To accept love as a Romantic value is not to simply value eros. It is essentially to value values. I recent learned of a fellow named Matthieu Ricard. He is a Buddhist monk and the son of French philosopher Jean-François Revel. According to the story I heard, young Matthieu grew-up in an atmosphere where the leading French Existentialists, Sartre, Bouvoir, and Camus, were regular guests of his father. They would sit around smoking cigarettes and drinking wine. Ricard noticed that these leading lights of Western philosophy looked miserable. Ricard went on to embrace Eastern philosophy and is now known as “the happiest man on earth”. In its rejection of imposed values Existentialism fails to replace them with new values. A life without values is a life without love. This is one area where the Romantic helps to support the truths of Existentialism by encouraging a life where we invest our emotions in the things that matter to us.

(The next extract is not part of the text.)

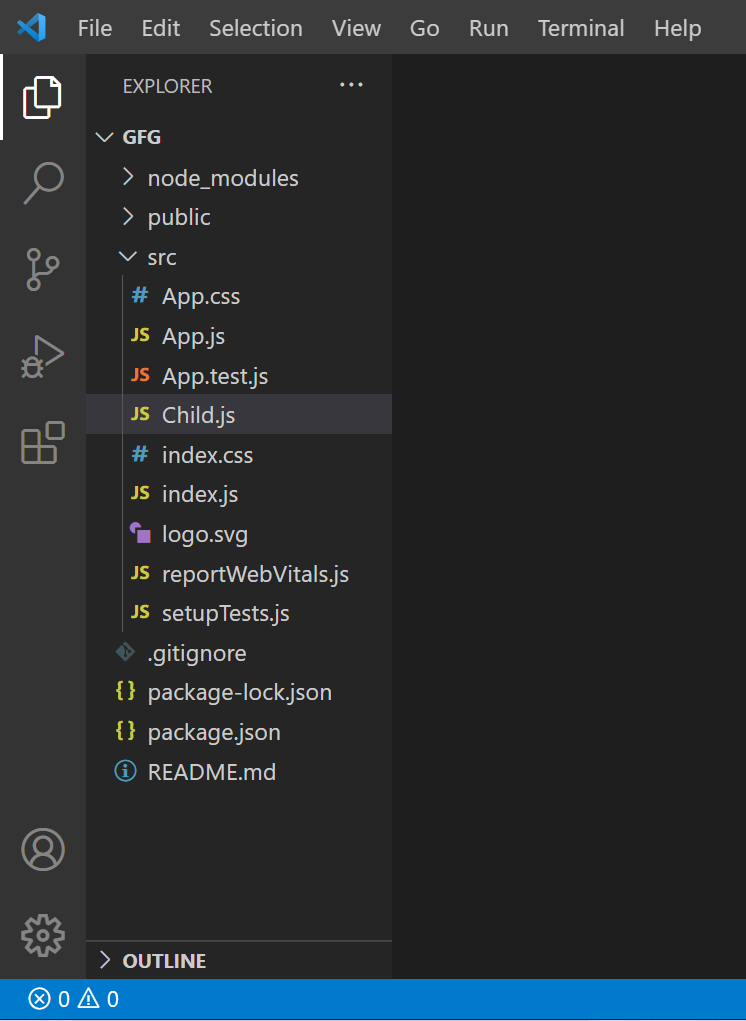Collapse the GFG project root
Image resolution: width=746 pixels, height=1021 pixels.
pos(141,137)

TRUTH, BEAUTY, FREEDOM, LOVE, AND ASSASSIN’S CREED
Romantic stories like Assassin’s Creed serve a valuable purpose in teaching values. They inspire us through example and emotion to have inquisitive minds in pursuit of Truth and to be true to ourselves and to others. They encourage us to allow our lives to become works of art and beauty and not settle for the mundane. They give us heroes to emulate and who show us that we can cultivate the freedom and power necessary to make our dreams a reality. Finally, the Romantic encourages us to make those important value connections with our values, our partners, our friends, our community, and with our own ideologies.